▸ Stated exercise
Can you carry on the page text below about DNS load balancing, picking up after its last sentence?

▸ Page text

-
Notifications
You must be signed in to change notification settings - Fork 14
Home
The load balancing service dynamically handles the list of machines behind a given DNS alias to allow scaling and improve availability by allowing several nodes to be presented behind a single name. It is one of the technologies enabling deployment of large scale applications on cloud resources.
The Domain Name System (DNS) is a naming system for computers or other resources. DNS is essential for Internet. It is an internet-standard protocol that allows to use names instead of IP addresses. Load balancing is an advanced function that can be provided by DNS, to distribute requests across several machines running the same service by using the same DNS name.

▸ Data shown
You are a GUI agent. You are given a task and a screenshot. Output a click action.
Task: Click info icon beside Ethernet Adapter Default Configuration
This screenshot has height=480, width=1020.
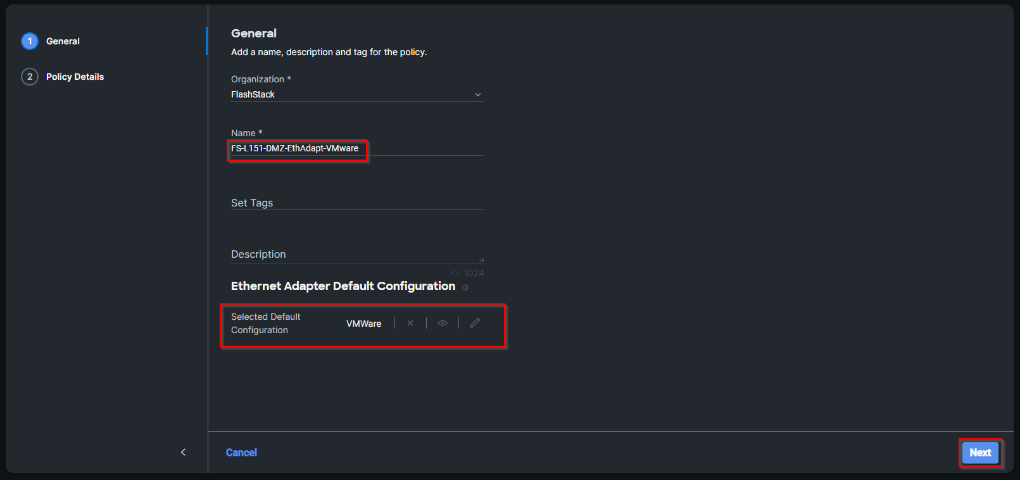465,288
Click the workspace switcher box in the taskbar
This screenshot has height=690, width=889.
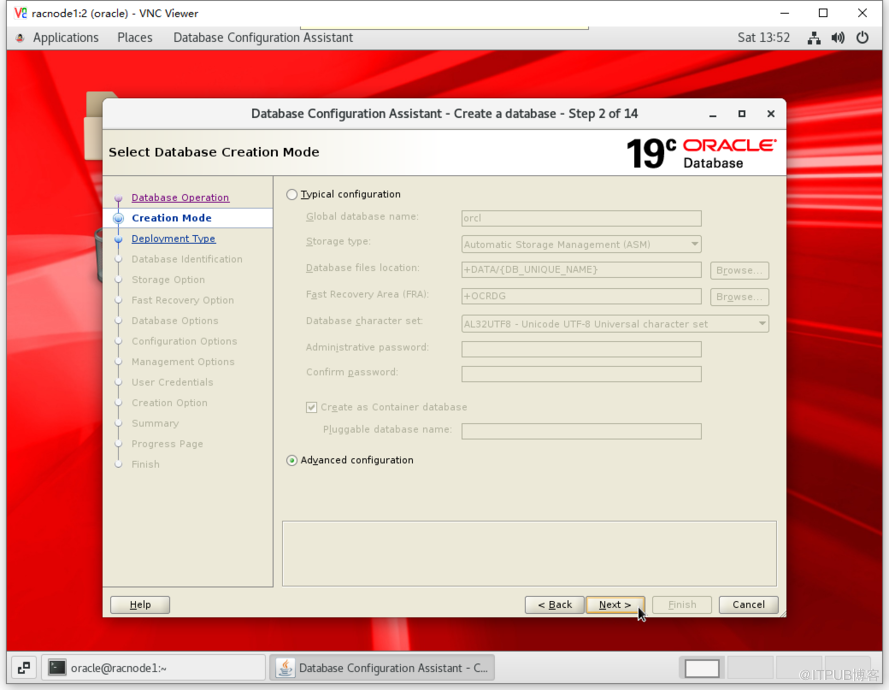click(702, 668)
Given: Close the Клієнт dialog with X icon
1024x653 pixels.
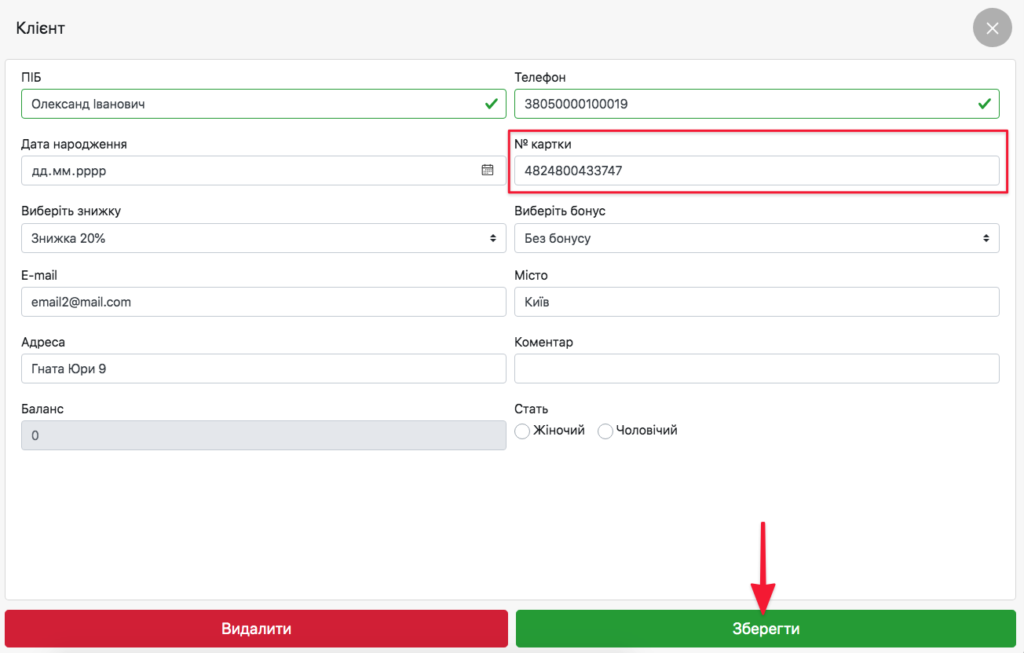Looking at the screenshot, I should pyautogui.click(x=992, y=28).
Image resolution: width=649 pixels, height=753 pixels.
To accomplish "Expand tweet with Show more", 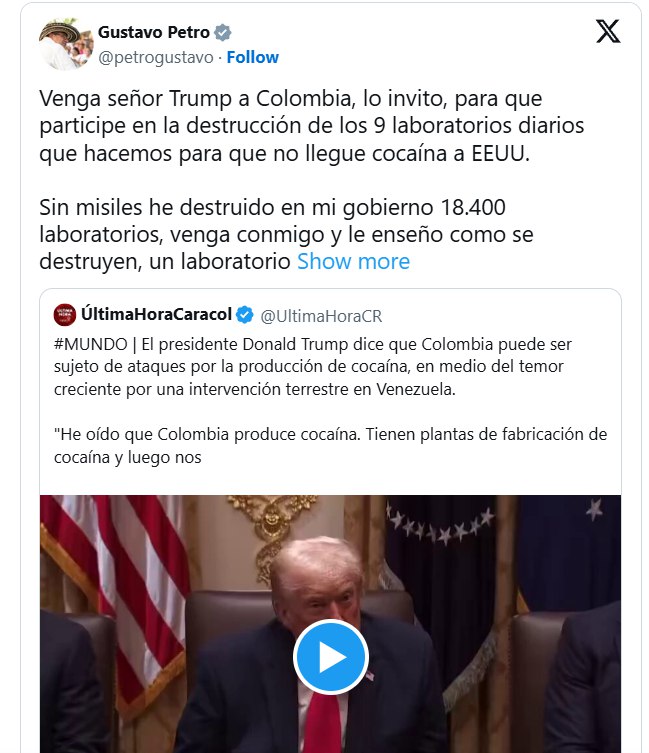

▸ Reply
The LBD DNS Load Balancer has been developed as a cost-effective way to handle applications accepting the DNS timing constraints and not requiring affinity (also known as persistence or sticky sessions). It is currently (March 2019) used by 761 services on the site with two small VMs acting as LBD master and slave. The alias member nodes have configured a Simple Network Management Protocol (SNMP) agent that communicates with the lbclient program. The proposal is to provide a load metric number used by the LBD server to determine the subset of nodes from the set whose IP is to be presented. Let see an overview of the service:
The LBD server periodically gets a load metric from the lbclient in the alias member nodes using SNMP and uses the information to update the A (IPV4) and AAAA (IPV6) records for a DNS delegated zone that corresponds to the alias using Dynamic DNS (see RFC2136). The period ("polling_interval") is 5 minutes by default.
The LBD slave does like the LBD master, i.e: periodically gets a load metric from the alias member nodes. However, it only updates the DNS delegated zone when it loses contact with the LBD master. This is verified by trying to get a file with a "heartbeat" from a web server on the LBD master.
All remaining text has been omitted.